• [Passage to read]:
Diversity & Inclusion Series Part 1 – Social Justice

During Black History Month, Quint participated by observing, listening, and sharing with the intention to reflect on how as an organization we can amplify voices of the BIPOC community throughout the entire year, and not just in February.

To honour our commitment, we are starting by amplifying BIPOC voices of Quint staff who have personally chosen topics to share about with the greater community.

Dominic, a staff member with Quint’s Male Youth Lodge shares about why social justice is important to him as a person of colour. Dominic’s words provide a deeper understanding of the social injustices faced by the BIPOC community and it is something we take seriously as an organization as we work towards being the best ally that we can be.

Why is social justice so important to you?

“Social justice is very important to me as a person of color, a social worker and a frontline staff in human/social services. The reason being that as a person of color living in Canada, I found myself affected by the same structural injustices that affect the persons of color in general in Canada and in Saskatoon.

Social justice helped me to understand the history and prevalence of oppression, institutionalized injustice and systemic racism against the Indigenous and the colored persons. I belong to a group that is characterized as a visible minority, but my experience as a conscious black person is that oftentimes we are treated as people who are invisible to this society. This presents a lot of struggles to many black individuals and families, who do not know how to interact with this society that is our home. Evidence of this could be seen from the point of view of low community engagement and participation of black people in Saskatoon.

Another example could be the limited opportunities available to black people within the community-based organizations, business organizations and the public services. The consequences of this is that the black people in Saskatoon will continue to live as outcasts in their apartments and houses, and miss out on being active members of this society.

• [Task item A]:
Which kinds of organizations and services does the social justice piece say offer limited opportunities to black people?
• [Task item B]:
Continue Dominic's piece on social justice, picking up right after its final sentence.

• [Records supplied]:
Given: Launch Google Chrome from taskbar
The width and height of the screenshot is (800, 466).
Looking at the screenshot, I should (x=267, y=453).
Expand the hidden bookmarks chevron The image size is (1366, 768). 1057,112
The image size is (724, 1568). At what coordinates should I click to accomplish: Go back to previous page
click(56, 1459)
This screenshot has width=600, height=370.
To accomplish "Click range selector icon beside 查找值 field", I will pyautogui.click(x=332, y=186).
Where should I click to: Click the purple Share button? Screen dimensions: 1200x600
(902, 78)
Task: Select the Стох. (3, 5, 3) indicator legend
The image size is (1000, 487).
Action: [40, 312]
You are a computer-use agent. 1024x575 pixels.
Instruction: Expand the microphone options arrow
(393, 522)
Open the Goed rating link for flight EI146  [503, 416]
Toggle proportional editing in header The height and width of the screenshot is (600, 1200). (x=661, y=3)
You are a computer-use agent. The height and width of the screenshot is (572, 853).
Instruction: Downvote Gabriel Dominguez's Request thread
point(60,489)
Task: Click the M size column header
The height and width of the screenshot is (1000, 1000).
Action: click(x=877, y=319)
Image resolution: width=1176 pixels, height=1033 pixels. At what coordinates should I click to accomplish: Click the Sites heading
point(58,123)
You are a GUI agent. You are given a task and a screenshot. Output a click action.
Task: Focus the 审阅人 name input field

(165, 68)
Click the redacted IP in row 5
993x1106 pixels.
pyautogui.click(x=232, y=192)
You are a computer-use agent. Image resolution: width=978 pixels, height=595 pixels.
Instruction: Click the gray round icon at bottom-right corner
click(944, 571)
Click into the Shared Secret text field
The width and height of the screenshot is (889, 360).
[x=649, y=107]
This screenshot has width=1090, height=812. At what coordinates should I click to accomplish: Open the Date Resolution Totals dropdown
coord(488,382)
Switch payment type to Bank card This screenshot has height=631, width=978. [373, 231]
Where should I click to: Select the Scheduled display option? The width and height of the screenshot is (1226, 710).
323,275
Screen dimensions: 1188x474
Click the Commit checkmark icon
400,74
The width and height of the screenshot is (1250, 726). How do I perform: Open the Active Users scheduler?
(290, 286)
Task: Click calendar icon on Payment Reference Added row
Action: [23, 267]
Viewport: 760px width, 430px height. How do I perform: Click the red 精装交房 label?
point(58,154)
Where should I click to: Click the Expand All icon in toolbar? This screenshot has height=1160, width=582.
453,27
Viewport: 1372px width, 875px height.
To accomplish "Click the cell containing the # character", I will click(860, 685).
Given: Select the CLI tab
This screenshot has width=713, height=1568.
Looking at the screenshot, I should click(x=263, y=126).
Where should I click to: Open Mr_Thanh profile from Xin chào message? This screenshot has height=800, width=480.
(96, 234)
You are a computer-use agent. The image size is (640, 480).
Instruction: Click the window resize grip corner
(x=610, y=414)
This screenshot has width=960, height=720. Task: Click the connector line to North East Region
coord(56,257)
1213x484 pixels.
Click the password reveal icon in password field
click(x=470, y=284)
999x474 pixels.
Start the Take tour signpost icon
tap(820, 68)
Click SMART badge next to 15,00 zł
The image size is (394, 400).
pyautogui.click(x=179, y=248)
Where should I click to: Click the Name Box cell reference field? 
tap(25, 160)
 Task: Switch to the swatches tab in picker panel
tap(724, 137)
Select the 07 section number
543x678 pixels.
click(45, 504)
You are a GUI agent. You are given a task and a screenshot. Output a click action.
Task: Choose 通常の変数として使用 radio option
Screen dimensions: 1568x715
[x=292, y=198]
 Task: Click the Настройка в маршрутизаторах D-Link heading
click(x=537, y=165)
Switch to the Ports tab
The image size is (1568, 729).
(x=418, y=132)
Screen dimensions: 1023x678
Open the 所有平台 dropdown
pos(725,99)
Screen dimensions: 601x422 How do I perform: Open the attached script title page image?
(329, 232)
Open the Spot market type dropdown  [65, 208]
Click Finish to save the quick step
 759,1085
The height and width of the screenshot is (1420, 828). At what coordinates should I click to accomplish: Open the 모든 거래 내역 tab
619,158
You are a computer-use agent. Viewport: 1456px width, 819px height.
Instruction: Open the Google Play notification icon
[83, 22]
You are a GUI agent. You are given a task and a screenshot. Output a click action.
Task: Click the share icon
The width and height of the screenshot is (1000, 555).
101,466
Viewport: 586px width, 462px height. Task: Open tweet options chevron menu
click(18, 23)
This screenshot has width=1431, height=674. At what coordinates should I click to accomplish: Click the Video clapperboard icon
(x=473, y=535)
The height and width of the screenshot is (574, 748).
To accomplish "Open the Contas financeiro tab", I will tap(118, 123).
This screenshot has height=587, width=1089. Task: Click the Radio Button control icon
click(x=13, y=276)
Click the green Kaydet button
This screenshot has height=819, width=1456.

• [Final answer A]:
- Community-based organizations
- Business organizations
- The public services

• [Final answer B]:
Saskatoon is blessed with many learned black professionals who serve as medical doctors, pharmacists, nurses, engineers, computer and IT experts, social and human services workers, just to mention a few. Beyond their professional expertise and personal contributions, the black people in Saskatoon should be seen as bona-fide members of this community, and they should have a voice in the community. 

We are at the bottom of the caste. We do not have strong voices of our own, nor allies speaking for us in decision making tables.  This is where it is important that an organization like Quint would lend its strong voice to the struggles of black people in Saskatoon. And I want to commend the management of  the Quint Development for giving me and other black staff members, the opportunity to represent our community at Quint. This speaks deeply to the reputation and integrity of Quint Development. 

For its size, Quint Development especially the Youth Lodge and the Pleasant Hill Place have a strong presence of black staff when compared to bigger organizations in Saskatoon. And we appreciate the excellent supports that we receive from our managers and co-workers, which have been very amazing.”